The central product development team uses Skype for Business to help manufacturers in other countries to adapt the products using local ingredients, while the central marketing team uses it to evaluate regional packaging to ensure it complies with corporate branding standards. In addition, the IT team can connect new offices and manufacturing plants to the corporate network remotely, saving time and travel costs. “As we continue to grow internationally, we’ll use Skype for Business to make it faster and smoother to integrate new employees and offices into the business,” says Frank Pickert, senior executive manager of IT services at Dr. Oetker. “This helps the business be more agile and responsive to local customers and markets.”

Implementing such technology can help companies achieve significant benefits, but empowering employees to connect with their colleagues and collaborate more effectively on projects ¬requires more than just new solutions.

According to an August 2014 Social Media for Internal Business Communications: A Survey of IT and Business Executives report from Dimensional Research and Dell, 96% of organisations have an enterprise social network (ESN) and two thirds of the companies operate more than one. However, around 97% indicated that running multiple ESNs caused operational challenges and over two-thirds said they experienced difficulties related to content duplication and IT support costs.

“Over the next couple of years, it will be necessary for many organisations to consolidate their ESNs onto a single platform that is integrated with their existing enterprise application environment if they want to significantly boost communication and collaboration,” predicts Randy Rempel, senior product manager of Windows Management at Dell Software.

Microsoft’s Goode agrees, adding that operating a single integrated platform prevents useful data from being lost in separate data siloes. “Social enterprise tools have the potential to completely transform businesses, but only if they are part of a fully integrated platform that provides employees with the applications they need for different tasks,” he explains.

Deploying a unified enterprise collaboration platform also provides powerful insights for users across the company that can help them to improve business processes and drive revenue.

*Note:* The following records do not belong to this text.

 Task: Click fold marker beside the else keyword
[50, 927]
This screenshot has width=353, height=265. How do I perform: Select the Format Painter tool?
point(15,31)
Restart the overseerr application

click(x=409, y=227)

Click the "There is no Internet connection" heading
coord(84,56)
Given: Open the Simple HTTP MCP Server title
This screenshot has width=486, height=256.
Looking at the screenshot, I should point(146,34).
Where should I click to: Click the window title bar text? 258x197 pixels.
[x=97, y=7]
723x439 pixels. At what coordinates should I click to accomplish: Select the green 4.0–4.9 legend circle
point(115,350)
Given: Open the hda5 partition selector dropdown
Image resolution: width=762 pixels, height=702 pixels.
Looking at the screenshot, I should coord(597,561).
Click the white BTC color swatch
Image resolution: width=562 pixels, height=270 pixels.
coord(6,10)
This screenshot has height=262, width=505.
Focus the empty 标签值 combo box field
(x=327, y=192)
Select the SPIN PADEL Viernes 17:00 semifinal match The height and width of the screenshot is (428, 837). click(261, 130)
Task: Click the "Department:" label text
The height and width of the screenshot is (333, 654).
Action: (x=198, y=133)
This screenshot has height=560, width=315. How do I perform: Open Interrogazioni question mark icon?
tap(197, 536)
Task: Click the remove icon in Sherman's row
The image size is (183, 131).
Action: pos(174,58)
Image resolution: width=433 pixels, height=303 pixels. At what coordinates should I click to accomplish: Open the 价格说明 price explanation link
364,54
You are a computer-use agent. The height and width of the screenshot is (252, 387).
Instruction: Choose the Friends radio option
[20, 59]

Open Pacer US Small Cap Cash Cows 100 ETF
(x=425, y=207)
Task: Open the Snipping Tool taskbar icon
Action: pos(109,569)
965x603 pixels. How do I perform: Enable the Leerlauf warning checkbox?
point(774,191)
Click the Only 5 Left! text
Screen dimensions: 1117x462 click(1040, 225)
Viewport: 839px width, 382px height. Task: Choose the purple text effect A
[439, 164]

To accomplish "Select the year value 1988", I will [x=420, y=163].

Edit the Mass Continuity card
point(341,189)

“Our Office Graph fabric uses machine learning and data mining to analyse the full suite of Office 365 applications to identify who an individual employee interacts with regularly, the type of content they share, the meetings they attend and more,” he says. “This provides personal insights that are delivered directly to employees via Delve, helping them to monitor their productivity and make changes to ensure they meet their targets.

“There is no doubt that if implemented in the right way, a single connected enterprise collaboration platform can help to create a truly engaged organisation, where social interactions are easy to manage and contribute to a more engaged, motivated and productive workforce.”